Les réfugiés syriens enregistrés au Liban ont dépassé jeudi le million, affectant profondément l'économie de ce petit pays victime de la guerre chez son voisin et pour lequel l'ONU a recommandé une aide d'urgence.

«Il ne s'agit pas seulement d'une tragédie personnelle mais aussi d'un terrible fardeau pour le Liban, qui accueille désormais le plus grand nombre de réfugiés par habitant au monde», a confié  aux journalistes Ninette Kelly, représentante au Liban du Haut commissariat de l'ONU pour les réfugiés (HCR).

En effet, ces hommes, femmes et enfants qui ont fui la guerre dans leur pays représentent aujourd'hui l'équivalent d'un quart de la population libanaise.

Selon l'Observatoire syrien des droits de l'Homme (OSDH), plus de 150 000 personnes ont été tuées depuis le début en mars 2011 du conflit en Syrie. Et d'après l'ONU, 6,5 millions de personnes ont été déplacées à l'intérieur de la Syrie et quelque 2,6 millions ont fui le pays, s'installant principalement dans les États voisins.

Le Liban «titube sous le poids de ce problème. Les services sociaux sont sous pression et la santé, l'éducation et les infrastructures sont en train de s'effondrer», note Mme Kelly.

Le HCR au Liban enregistre «quotidiennement 2500 nouveaux réfugiés, soit plus d'une personne par minute».

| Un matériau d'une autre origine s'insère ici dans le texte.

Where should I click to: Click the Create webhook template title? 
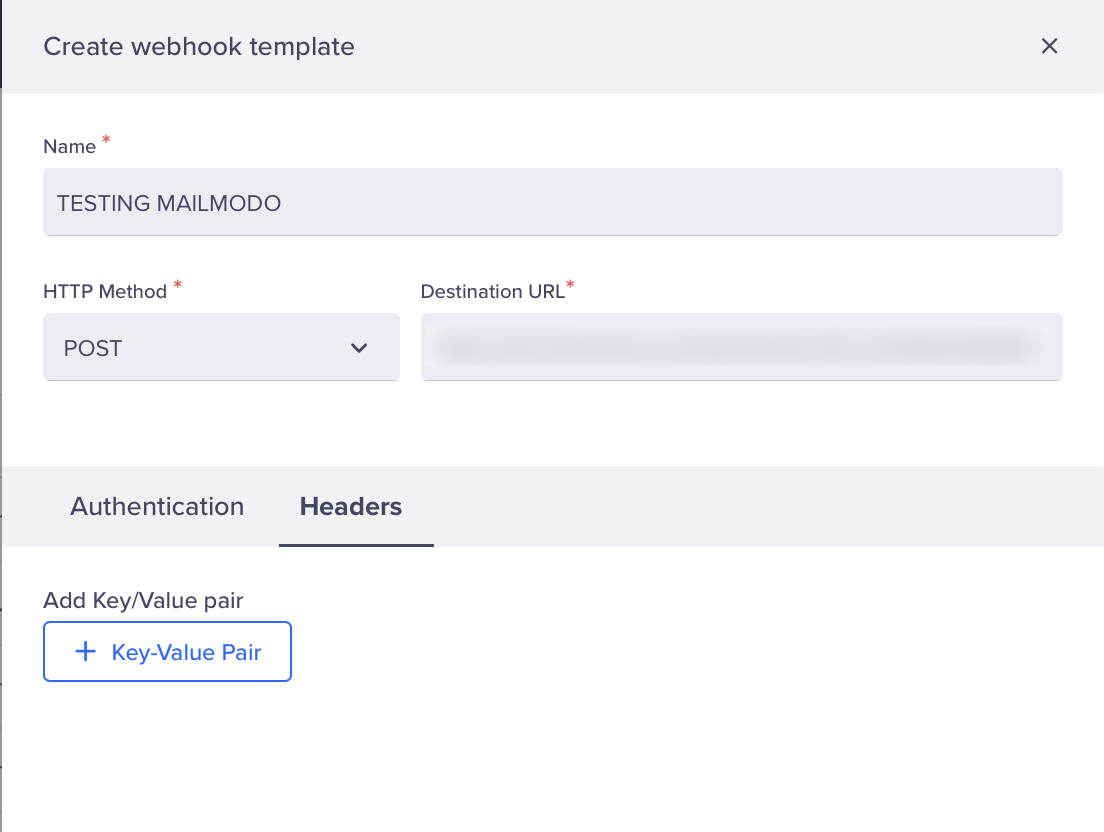198,46
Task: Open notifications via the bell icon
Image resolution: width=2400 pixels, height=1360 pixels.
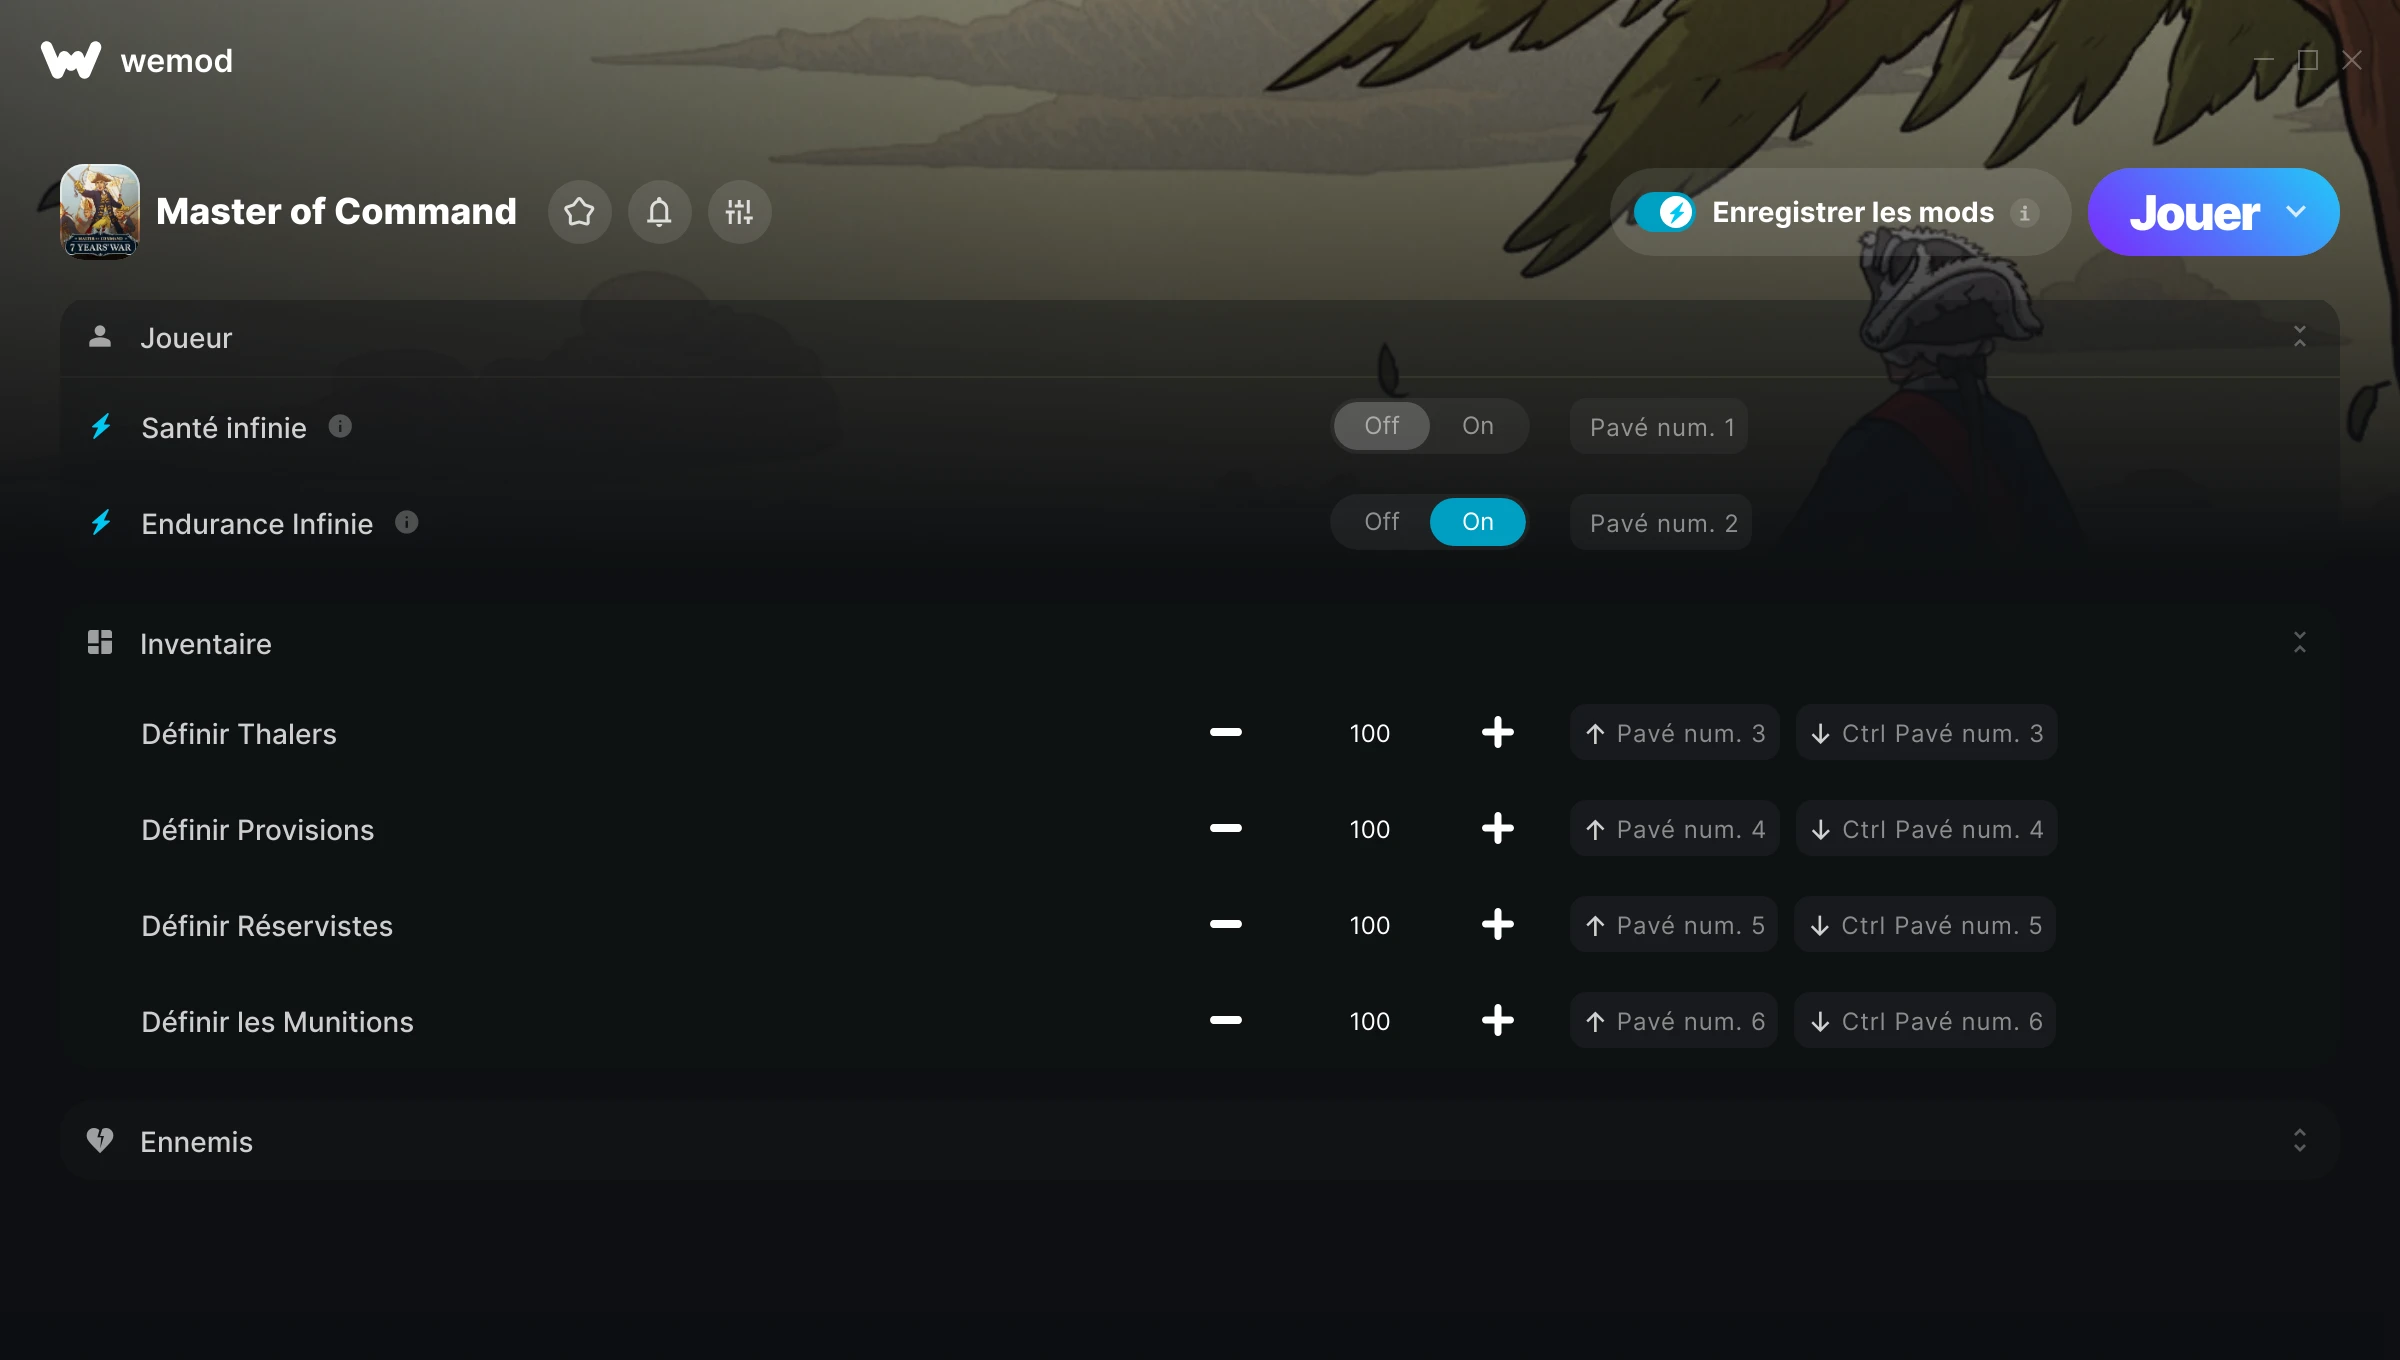Action: pos(659,212)
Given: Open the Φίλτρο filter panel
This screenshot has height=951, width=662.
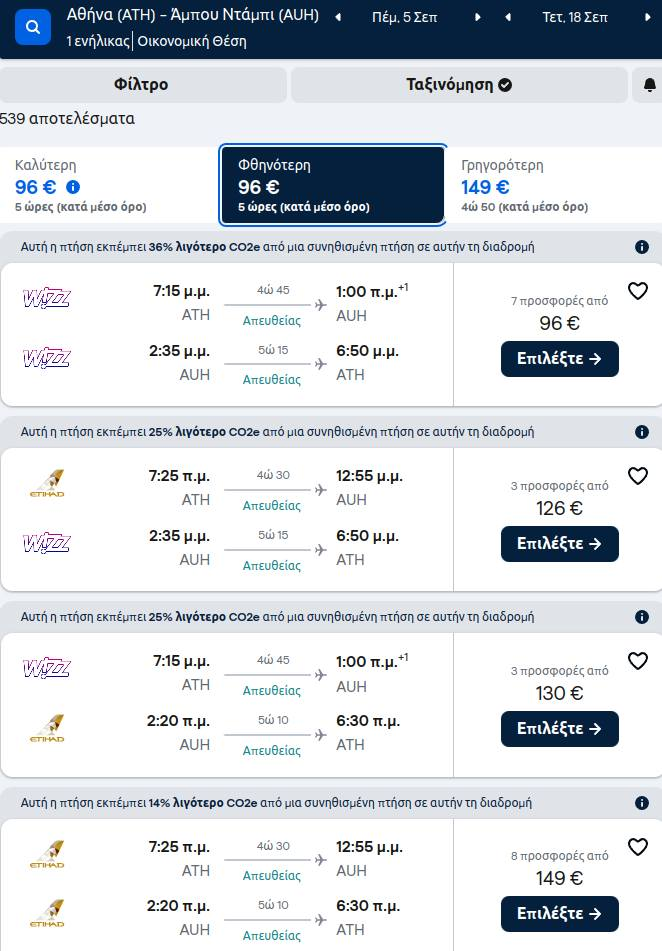Looking at the screenshot, I should [141, 85].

Yehia, un jeune homme de 18 ans originaire de la ville syrienne de Homs, a été le millionième réfugié à s'être enregistré dans le pays.

'Logé dans un garage' 

Son histoire est emblématique de celle de la population qui a dû fuir la Syrie en raison des violences meurtrières.

Lycéen quand la révolte a commencé au printemps 2011,  Yehia s'est retrouvé bloqué dans la Vieille ville de Homs (centre) d'où il a pu être évacué en février dernier. Il s'est alors rendu à Yabroud (au nord de Damas), pensant trouver un peu de quiétude mais cette ville rebelle a été bombardée avant d'être conquise par l'armée en mars.

Yehia a donc trouvé refuge dans le nord du Liban.

Il vit avec sa mère et ses deux soeurs dans un garage à Dinniyeh, près de la ville de Tripoli où plusieurs centaines de réfugiés attendaient jeudi de s'enregistrer.

«C'est une catastrophe», dit-il à l'AFP. «Ma mère a vendu son or pour que l'on puisse payer les 250 dollars de loyer mensuel». Son père, menuisier, a été tué par un sniper en 2011.

Comme lui, de plus en plus de réfugiés habitent dans des garages, tentes et étables, beaucoup dans des secteurs frontaliers directement touchés par la guerre en Syrie.

Selon le HCR, quelque 80 000 réfugiés nécessitent d'urgence des soins de santé, tandis que plus de 650 000 bénéficient d'une aide alimentaire mensuelle pour survivre.

«Le Liban accueille la plus importante concentration de réfugiés de toute l'histoire récente. Nous ne pouvons pas le laisser porter seul cette charge», a affirmé le chef du HCR, Antonio Guterres.

L'impact sur le Liban - en proie à des crises politiques à répétition et des conflits armés ponctuels depuis la fin de la guerre civile (1975-1990) - est en effet «immense», selon le HCR.

D'après la Banque mondiale, la crise syrienne a coûté au Liban 2,5 milliards de dollars en perte d'activité en 2013 et menace de faire basculer 170 000 Libanais dans la pauvreté d'ici fin 2014.

'Fardeau sans précédent' 

Parallèlement, alors que les services de base -électricité, eau, systèmes d'égouts, etc. -présentaient déjà d'importantes carences, ils sont mis à rude épreuve avec l'afflux de réfugiés, tout comme les hôpitaux, débordés, et les écoles, selon l'ONU.

Les enfants représentent «la moitié de la population syrienne réfugiée» et «le nombre d'enfants en âge d'être scolarisés dépasse désormais 400 000, éclipsant celui des enfants libanais dans les écoles publiques», a expliqué le HCR. Les écoles libanaises en accueillent plus de 100 000, une partie des autres enfants travaillent.

Pour M. Guterres, soutenir le Liban est «indispensable pour stopper la dégradation continue de la paix et de la sécurité dans cette société fragile».

Alors que l'ONU avait lancé un appel de fonds de 1,89 milliard de dollars pour 2014 pour ce pays, seuls 242 millions USD (13% du total) ont été reçus», a noté l'organisation.

Le ministre libanais des Affaires sociales, Rachid Derbés, a lui aussi appelé «la communauté internationale à partager ce fardeau sans précédent avec le Liban, avant que cette situation explosive ne prenne des proportions mondiales».